Data shown:

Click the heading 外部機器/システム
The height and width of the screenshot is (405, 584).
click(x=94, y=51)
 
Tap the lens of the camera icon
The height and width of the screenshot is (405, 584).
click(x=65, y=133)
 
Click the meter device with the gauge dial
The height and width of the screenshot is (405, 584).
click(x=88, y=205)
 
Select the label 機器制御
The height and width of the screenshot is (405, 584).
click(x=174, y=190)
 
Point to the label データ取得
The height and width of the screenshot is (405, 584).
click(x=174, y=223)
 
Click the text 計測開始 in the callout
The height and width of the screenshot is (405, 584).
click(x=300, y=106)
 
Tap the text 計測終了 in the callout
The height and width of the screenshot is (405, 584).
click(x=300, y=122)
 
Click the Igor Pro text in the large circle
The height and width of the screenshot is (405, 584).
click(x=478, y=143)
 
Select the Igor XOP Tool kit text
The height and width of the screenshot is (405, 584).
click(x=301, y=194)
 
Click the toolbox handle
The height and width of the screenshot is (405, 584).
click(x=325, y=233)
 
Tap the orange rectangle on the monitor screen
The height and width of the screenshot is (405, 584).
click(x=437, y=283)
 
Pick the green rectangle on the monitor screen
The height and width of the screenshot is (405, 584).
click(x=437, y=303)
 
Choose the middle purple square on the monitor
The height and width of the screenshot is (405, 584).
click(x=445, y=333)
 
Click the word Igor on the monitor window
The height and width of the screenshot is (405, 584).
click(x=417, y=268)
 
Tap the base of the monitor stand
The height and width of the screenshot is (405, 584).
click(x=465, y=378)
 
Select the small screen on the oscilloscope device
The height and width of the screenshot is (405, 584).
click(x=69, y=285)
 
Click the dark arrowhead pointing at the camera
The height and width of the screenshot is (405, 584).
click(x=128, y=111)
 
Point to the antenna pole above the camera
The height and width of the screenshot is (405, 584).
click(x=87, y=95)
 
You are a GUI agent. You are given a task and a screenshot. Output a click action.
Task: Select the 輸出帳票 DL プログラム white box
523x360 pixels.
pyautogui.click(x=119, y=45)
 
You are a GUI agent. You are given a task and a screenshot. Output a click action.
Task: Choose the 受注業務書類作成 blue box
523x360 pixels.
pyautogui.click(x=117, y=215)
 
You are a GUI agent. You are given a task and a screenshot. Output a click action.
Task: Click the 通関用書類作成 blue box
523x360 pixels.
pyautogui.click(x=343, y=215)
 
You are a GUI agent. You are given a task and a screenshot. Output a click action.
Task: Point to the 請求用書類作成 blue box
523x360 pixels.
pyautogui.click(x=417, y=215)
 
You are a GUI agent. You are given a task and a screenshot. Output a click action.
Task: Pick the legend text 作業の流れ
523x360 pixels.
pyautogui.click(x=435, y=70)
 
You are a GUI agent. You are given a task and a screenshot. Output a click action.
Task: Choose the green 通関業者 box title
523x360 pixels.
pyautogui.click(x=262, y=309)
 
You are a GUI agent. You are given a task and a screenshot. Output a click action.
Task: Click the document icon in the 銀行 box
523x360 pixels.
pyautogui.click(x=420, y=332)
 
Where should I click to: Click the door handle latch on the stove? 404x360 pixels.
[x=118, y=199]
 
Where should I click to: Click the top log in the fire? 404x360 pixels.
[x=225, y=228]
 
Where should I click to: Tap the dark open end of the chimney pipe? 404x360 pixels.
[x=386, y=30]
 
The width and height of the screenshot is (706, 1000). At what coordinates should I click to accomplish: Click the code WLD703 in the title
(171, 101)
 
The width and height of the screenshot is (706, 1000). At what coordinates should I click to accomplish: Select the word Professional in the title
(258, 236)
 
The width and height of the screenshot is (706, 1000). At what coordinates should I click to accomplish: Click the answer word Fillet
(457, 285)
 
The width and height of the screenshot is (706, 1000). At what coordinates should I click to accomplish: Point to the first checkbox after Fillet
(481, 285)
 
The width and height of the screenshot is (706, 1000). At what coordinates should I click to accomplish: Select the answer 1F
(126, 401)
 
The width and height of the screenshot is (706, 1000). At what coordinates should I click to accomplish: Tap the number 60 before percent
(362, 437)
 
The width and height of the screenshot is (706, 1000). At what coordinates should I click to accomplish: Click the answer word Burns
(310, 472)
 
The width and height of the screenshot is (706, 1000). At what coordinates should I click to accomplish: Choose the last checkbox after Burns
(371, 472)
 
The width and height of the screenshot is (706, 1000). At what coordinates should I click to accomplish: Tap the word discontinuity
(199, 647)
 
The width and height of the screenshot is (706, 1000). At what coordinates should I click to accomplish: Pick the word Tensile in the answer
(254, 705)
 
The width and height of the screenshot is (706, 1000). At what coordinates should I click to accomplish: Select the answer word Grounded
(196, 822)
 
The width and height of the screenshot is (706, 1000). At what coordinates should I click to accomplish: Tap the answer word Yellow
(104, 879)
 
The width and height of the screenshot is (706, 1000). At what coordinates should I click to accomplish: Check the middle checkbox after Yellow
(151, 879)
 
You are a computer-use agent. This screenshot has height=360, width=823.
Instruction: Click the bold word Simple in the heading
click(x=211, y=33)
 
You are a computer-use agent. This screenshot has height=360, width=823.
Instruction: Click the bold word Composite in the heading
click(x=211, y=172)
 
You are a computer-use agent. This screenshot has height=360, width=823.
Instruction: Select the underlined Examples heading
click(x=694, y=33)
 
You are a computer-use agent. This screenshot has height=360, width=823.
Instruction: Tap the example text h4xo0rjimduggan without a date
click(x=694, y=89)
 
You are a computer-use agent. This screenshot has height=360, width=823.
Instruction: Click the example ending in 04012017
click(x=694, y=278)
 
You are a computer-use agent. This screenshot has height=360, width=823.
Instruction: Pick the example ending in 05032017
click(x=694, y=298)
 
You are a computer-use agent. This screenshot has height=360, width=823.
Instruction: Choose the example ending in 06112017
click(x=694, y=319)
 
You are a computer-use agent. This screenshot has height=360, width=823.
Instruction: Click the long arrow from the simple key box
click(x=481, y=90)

Exercise requirements: Format every line of the records above as a JSON list of strings, one string per line, with blank lines omitted.

Exercise answer:
[
  "Click the heading 外部機器/システム",
  "The height and width of the screenshot is (405, 584).",
  "click(x=94, y=51)",
  "Tap the lens of the camera icon",
  "The height and width of the screenshot is (405, 584).",
  "click(x=65, y=133)",
  "Click the meter device with the gauge dial",
  "The height and width of the screenshot is (405, 584).",
  "click(x=88, y=205)",
  "Select the label 機器制御",
  "The height and width of the screenshot is (405, 584).",
  "click(x=174, y=190)",
  "Point to the label データ取得",
  "The height and width of the screenshot is (405, 584).",
  "click(x=174, y=223)",
  "Click the text 計測開始 in the callout",
  "The height and width of the screenshot is (405, 584).",
  "click(x=300, y=106)",
  "Tap the text 計測終了 in the callout",
  "The height and width of the screenshot is (405, 584).",
  "click(x=300, y=122)",
  "Click the Igor Pro text in the large circle",
  "The height and width of the screenshot is (405, 584).",
  "click(x=478, y=143)",
  "Select the Igor XOP Tool kit text",
  "The height and width of the screenshot is (405, 584).",
  "click(x=301, y=194)",
  "Click the toolbox handle",
  "The height and width of the screenshot is (405, 584).",
  "click(x=325, y=233)",
  "Tap the orange rectangle on the monitor screen",
  "The height and width of the screenshot is (405, 584).",
  "click(x=437, y=283)",
  "Pick the green rectangle on the monitor screen",
  "The height and width of the screenshot is (405, 584).",
  "click(x=437, y=303)",
  "Choose the middle purple square on the monitor",
  "The height and width of the screenshot is (405, 584).",
  "click(x=445, y=333)",
  "Click the word Igor on the monitor window",
  "The height and width of the screenshot is (405, 584).",
  "click(x=417, y=268)",
  "Tap the base of the monitor stand",
  "The height and width of the screenshot is (405, 584).",
  "click(x=465, y=378)",
  "Select the small screen on the oscilloscope device",
  "The height and width of the screenshot is (405, 584).",
  "click(x=69, y=285)",
  "Click the dark arrowhead pointing at the camera",
  "The height and width of the screenshot is (405, 584).",
  "click(x=128, y=111)",
  "Point to the antenna pole above the camera",
  "The height and width of the screenshot is (405, 584).",
  "click(x=87, y=95)",
  "You are a GUI agent. You are given a task and a screenshot. Output a click action.",
  "Task: Select the 輸出帳票 DL プログラム white box",
  "523x360 pixels.",
  "pyautogui.click(x=119, y=45)",
  "You are a GUI agent. You are given a task and a screenshot. Output a click action.",
  "Task: Choose the 受注業務書類作成 blue box",
  "523x360 pixels.",
  "pyautogui.click(x=117, y=215)",
  "You are a GUI agent. You are given a task and a screenshot. Output a click action.",
  "Task: Click the 通関用書類作成 blue box",
  "523x360 pixels.",
  "pyautogui.click(x=343, y=215)",
  "You are a GUI agent. You are given a task and a screenshot. Output a click action.",
  "Task: Point to the 請求用書類作成 blue box",
  "523x360 pixels.",
  "pyautogui.click(x=417, y=215)",
  "You are a GUI agent. You are given a task and a screenshot. Output a click action.",
  "Task: Pick the legend text 作業の流れ",
  "523x360 pixels.",
  "pyautogui.click(x=435, y=70)",
  "You are a GUI agent. You are given a task and a screenshot. Output a click action.",
  "Task: Choose the green 通関業者 box title",
  "523x360 pixels.",
  "pyautogui.click(x=262, y=309)",
  "You are a GUI agent. You are given a task and a screenshot. Output a click action.",
  "Task: Click the document icon in the 銀行 box",
  "523x360 pixels.",
  "pyautogui.click(x=420, y=332)",
  "Where should I click to: Click the door handle latch on the stove? 404x360 pixels.",
  "[x=118, y=199]",
  "Where should I click to: Click the top log in the fire? 404x360 pixels.",
  "[x=225, y=228]",
  "Where should I click to: Tap the dark open end of the chimney pipe? 404x360 pixels.",
  "[x=386, y=30]",
  "The width and height of the screenshot is (706, 1000). At what coordinates should I click to accomplish: Click the code WLD703 in the title",
  "(171, 101)",
  "The width and height of the screenshot is (706, 1000). At what coordinates should I click to accomplish: Select the word Professional in the title",
  "(258, 236)",
  "The width and height of the screenshot is (706, 1000). At what coordinates should I click to accomplish: Click the answer word Fillet",
  "(457, 285)",
  "The width and height of the screenshot is (706, 1000). At what coordinates should I click to accomplish: Point to the first checkbox after Fillet",
  "(481, 285)",
  "The width and height of the screenshot is (706, 1000). At what coordinates should I click to accomplish: Select the answer 1F",
  "(126, 401)",
  "The width and height of the screenshot is (706, 1000). At what coordinates should I click to accomplish: Tap the number 60 before percent",
  "(362, 437)",
  "The width and height of the screenshot is (706, 1000). At what coordinates should I click to accomplish: Click the answer word Burns",
  "(310, 472)",
  "The width and height of the screenshot is (706, 1000). At what coordinates should I click to accomplish: Choose the last checkbox after Burns",
  "(371, 472)",
  "The width and height of the screenshot is (706, 1000). At what coordinates should I click to accomplish: Tap the word discontinuity",
  "(199, 647)",
  "The width and height of the screenshot is (706, 1000). At what coordinates should I click to accomplish: Pick the word Tensile in the answer",
  "(254, 705)",
  "The width and height of the screenshot is (706, 1000). At what coordinates should I click to accomplish: Select the answer word Grounded",
  "(196, 822)",
  "The width and height of the screenshot is (706, 1000). At what coordinates should I click to accomplish: Tap the answer word Yellow",
  "(104, 879)",
  "The width and height of the screenshot is (706, 1000). At what coordinates should I click to accomplish: Check the middle checkbox after Yellow",
  "(151, 879)",
  "You are a computer-use agent. This screenshot has height=360, width=823.",
  "Instruction: Click the bold word Simple in the heading",
  "click(x=211, y=33)",
  "You are a computer-use agent. This screenshot has height=360, width=823.",
  "Instruction: Click the bold word Composite in the heading",
  "click(x=211, y=172)",
  "You are a computer-use agent. This screenshot has height=360, width=823.",
  "Instruction: Select the underlined Examples heading",
  "click(x=694, y=33)",
  "You are a computer-use agent. This screenshot has height=360, width=823.",
  "Instruction: Tap the example text h4xo0rjimduggan without a date",
  "click(x=694, y=89)",
  "You are a computer-use agent. This screenshot has height=360, width=823.",
  "Instruction: Click the example ending in 04012017",
  "click(x=694, y=278)",
  "You are a computer-use agent. This screenshot has height=360, width=823.",
  "Instruction: Pick the example ending in 05032017",
  "click(x=694, y=298)",
  "You are a computer-use agent. This screenshot has height=360, width=823.",
  "Instruction: Choose the example ending in 06112017",
  "click(x=694, y=319)",
  "You are a computer-use agent. This screenshot has height=360, width=823.",
  "Instruction: Click the long arrow from the simple key box",
  "click(x=481, y=90)"
]